As for Microsoft’s “top secret” new search engine, it has been given a new name “Bing” and by clicking on that link you can find out more about it by viewing a Flash movie — the actual search engine has not yet been released. The Flash movie is part of Microsoft’s hype [“Microsoft’s Search for a Name Ends With a Bing,” by Miguel Helft, New York Times, 28 May 2009]. Helft writes:

“Bing, the name Microsoft gave to the new search service it unveiled [28 May], is its answer to Google — a noun that once meant little but has become part of the language as a verb that is a synonym for executing a Web search. After months of, uh, searching, Microsoft settled on Bing to replace the all-too-forgettable Live Search, which itself replaced MSN Search. Microsoft invested billions of dollars in those services and failed to slow Google’s rise, so a new name certainly can’t hurt. Microsoft’s marketing gurus hope that Bing will evoke neither a type of cherry nor a strip club on ‘The Sopranos’ but rather a sound — the ringing of a bell that signals the ‘aha’ moment when a search leads to an answer. The name is meant to conjure ‘the sound of found’ as Bing helps people with complex tasks like shopping for a camera, said Yusuf Mehdi, senior vice president of Microsoft’s online audience business group.”

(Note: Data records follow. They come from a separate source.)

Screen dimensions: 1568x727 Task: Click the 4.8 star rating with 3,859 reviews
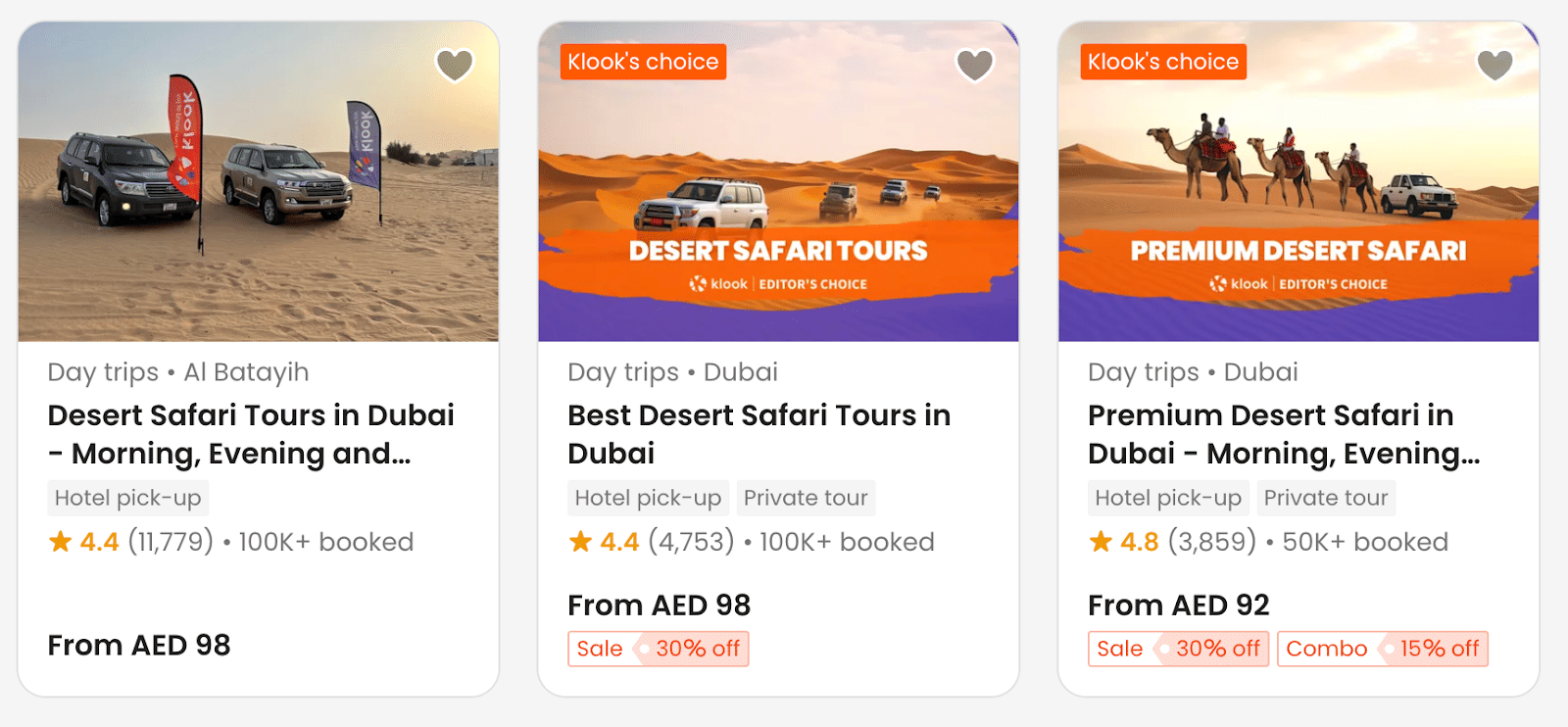tap(1172, 542)
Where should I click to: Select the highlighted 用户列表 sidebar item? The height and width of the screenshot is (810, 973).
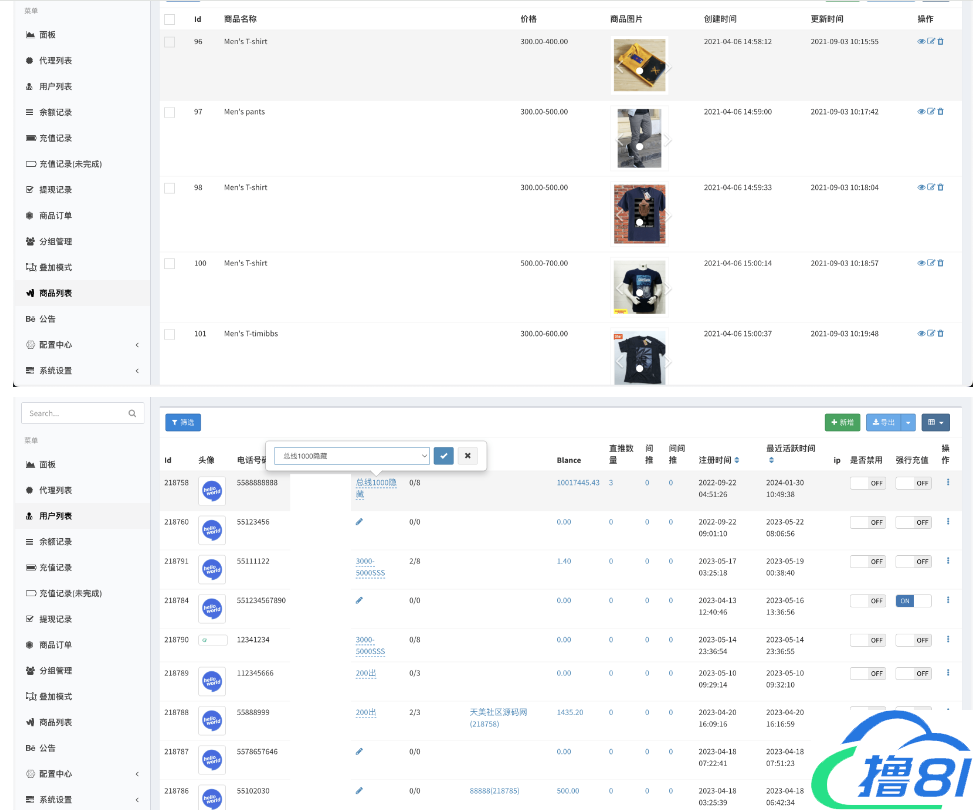(x=55, y=516)
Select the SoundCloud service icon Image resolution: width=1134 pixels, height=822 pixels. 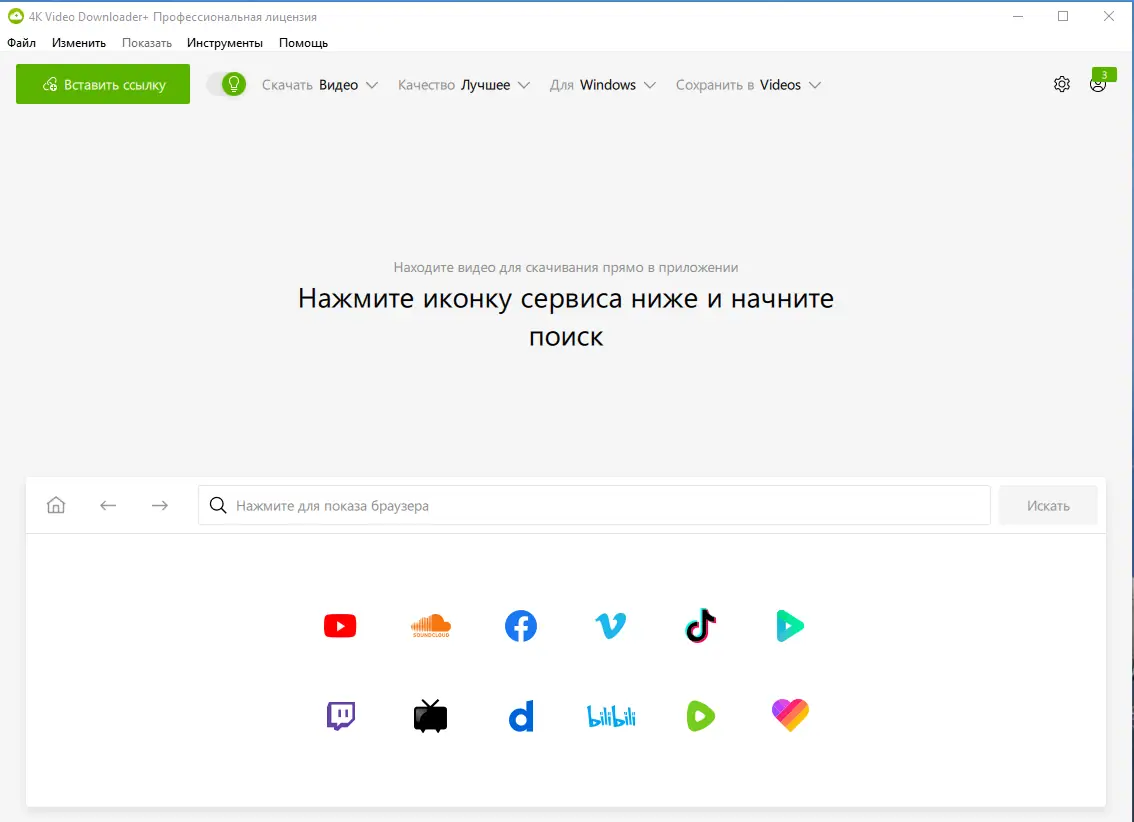[430, 625]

Not everyone, Helft reports, believes that Microsoft found a name that can compete with Google.

“Peter Sealey, a former chief marketing officer at the Coca-Cola Company, said Microsoft should have picked a name that more directly connotes search. ‘Bing has no equity; it signals nothing,’ Mr. Sealey said. ‘It is going to be an enormous expense to create an image for this thing called Bing.’ Google’s name is a play on the word googol, which is a 1 followed by 100 zeroes. The company has said the name speaks to its ambitious mission to organize all the world’s information. Asked about Microsoft’s choice of name at a press conference on Wednesday, Sergey Brin, a Google co-founder, said he did not know enough about the new service to comment on it. Then he deadpanned: ‘We’ve been pretty happy with the name Google.’ Meanwhile, some tech people were already noting that Bing is also an unfortunate acronym: ‘But It’s Not Google.'”

We’ll know in a few months if Bing works — both as a name and as a search engine. If the search engine is good, perhaps the name won’t matter. After all, William Shakespeare informed us “that which we call a rose by any other name would smell as sweet.”